Our lawyers advise clients on all phases of a merger, acquisition or disposition transaction, including tax and structure analysis, due diligence, financing, corporate governance issues, intellectual property, executive compensation issues, employment and labor issues, regulatory approvals (including Hart-Scott-Rodino filings), and negotiation and preparation of necessary documentation. Our lawyers counsel clients on related matters such as dealing with parties in bankruptcy, real estate issues, securities filings and exemptions, UCC and other security matters, environmental liability, antitrust considerations and litigation.

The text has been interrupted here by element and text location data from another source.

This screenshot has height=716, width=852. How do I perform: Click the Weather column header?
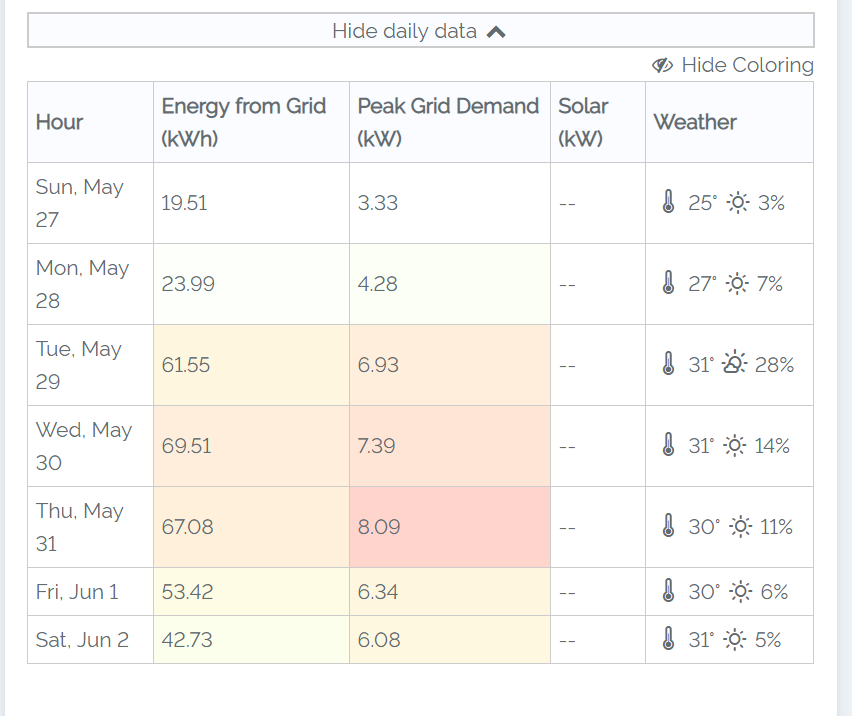click(x=695, y=122)
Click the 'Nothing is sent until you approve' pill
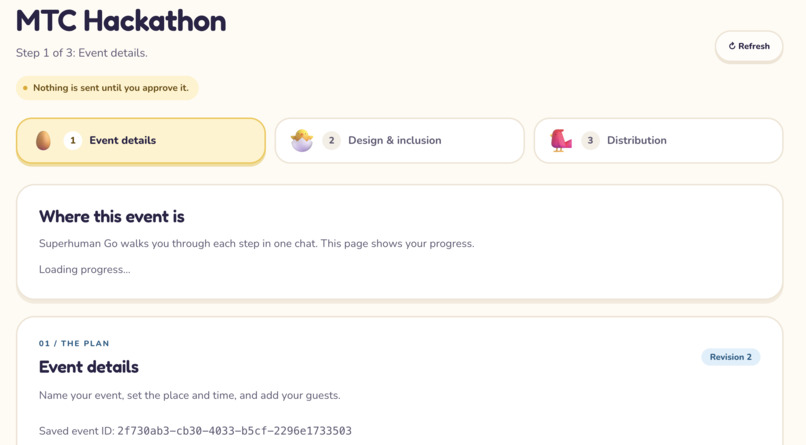Viewport: 806px width, 445px height. pyautogui.click(x=107, y=88)
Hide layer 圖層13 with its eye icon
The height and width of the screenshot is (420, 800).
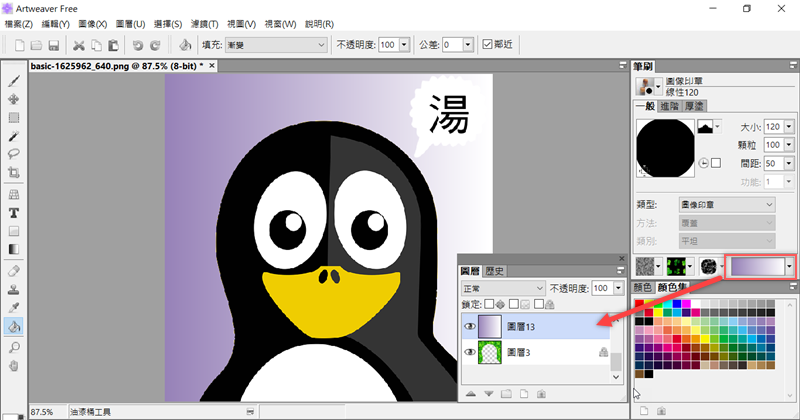pyautogui.click(x=469, y=325)
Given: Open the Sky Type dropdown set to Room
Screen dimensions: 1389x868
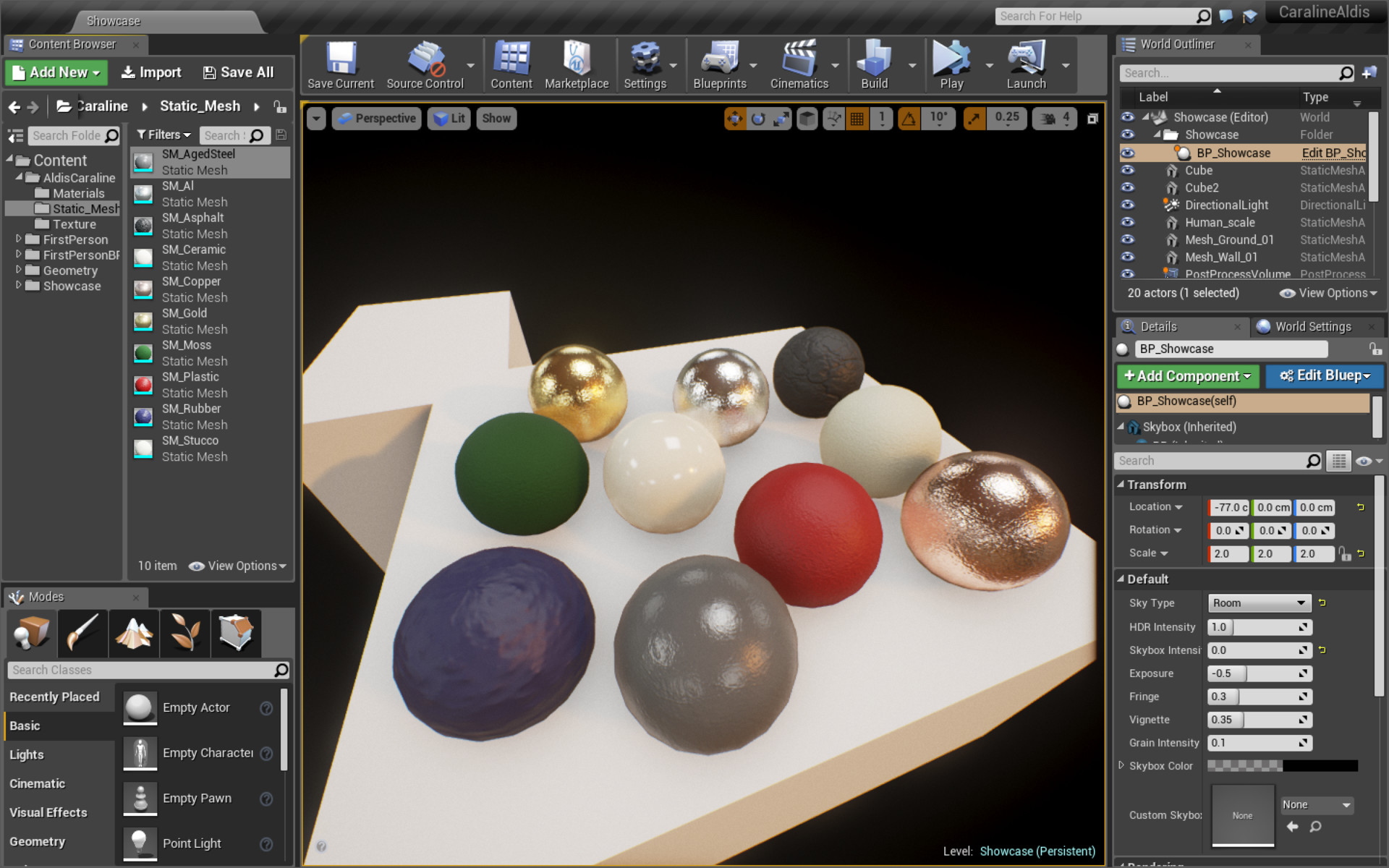Looking at the screenshot, I should pos(1259,603).
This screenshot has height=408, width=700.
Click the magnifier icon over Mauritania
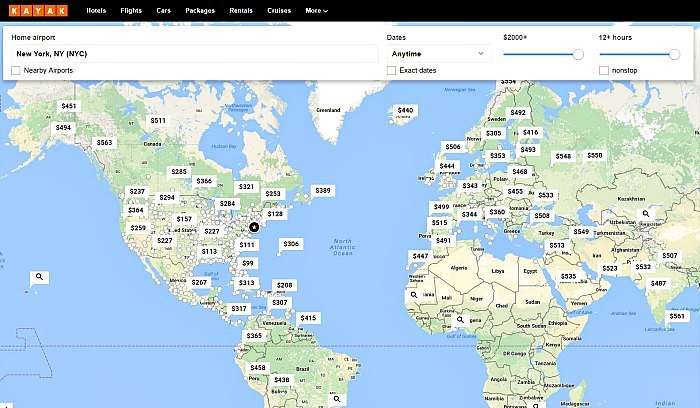(x=413, y=295)
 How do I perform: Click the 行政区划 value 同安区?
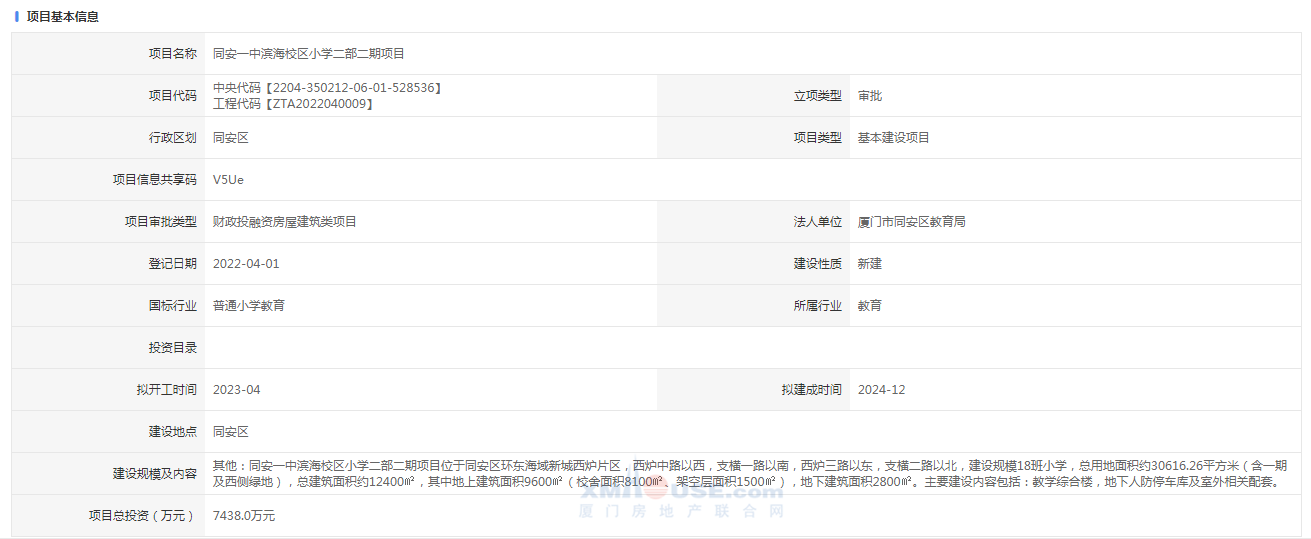click(x=230, y=138)
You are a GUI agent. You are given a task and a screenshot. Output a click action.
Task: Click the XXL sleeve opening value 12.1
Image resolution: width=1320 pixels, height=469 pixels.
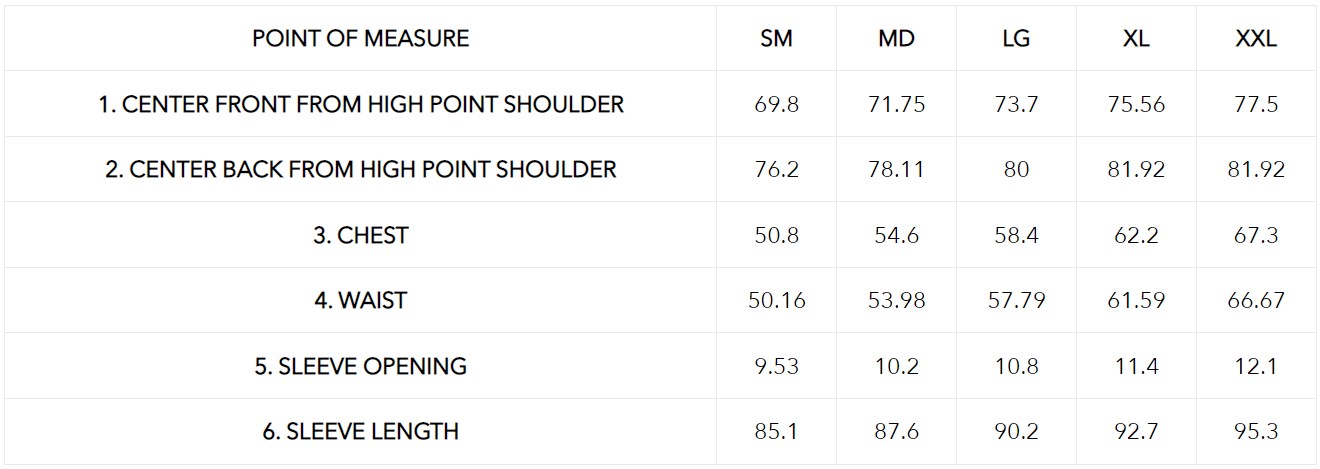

Today's intricate tax, financing and business structures require experience in several fields of law. Tucker Arensberg possesses the skills and knowledge needed to navigate these issues.

Our experience includes:

  • Negotiation and preparation of contracts, including merger and acquisition agreements, financing documents, underwriting agreements, and placement agreements, stock and asset purchase agreements, buy-sell agreements and partnership and limited liability company agreements.

  • Thorough due diligence review and analysis.

  • Review of the seller’s various employee benefit plans, drafting and analyzing golden parachute agreements and employee retention agreements, coordinating the integration of the seller’s stock options and other equity compensation programs into rights to acquire equity of the buyer, negotiating and documenting the allocation of COBRA responsibility between the seller and the buyer, review of collective bargaining agreements and successor employer issues, non-competition agreements, and legal work in connection with the post-closing transition from the seller’s benefit and compensation plans into the buyer’s plans.

  • Preparation of employment and independent consulting agreements and of stock option, stock appreciation right, bonus, stock purchase and other employee compensation plans.

  • Development of capital structures for and organizing corporations, trusts, partnerships, limited liability companies and other business entities.

  • Preparation of disclosure documents and related filings with the Securities and Exchange Commission (SEC), state securities commissions and national securities exchanges.

  • Advising clients regarding complex regulatory requirements.

Our representation of financial institutions includes:

  • Stock and asset acquisitions and dispositions of financial institutions and holding companies;

  • Branch acquisitions from selling institutions;

  • Acquisition of assets from FDIC-intervened institutions; and

  • Liquidation of existing branches and offices.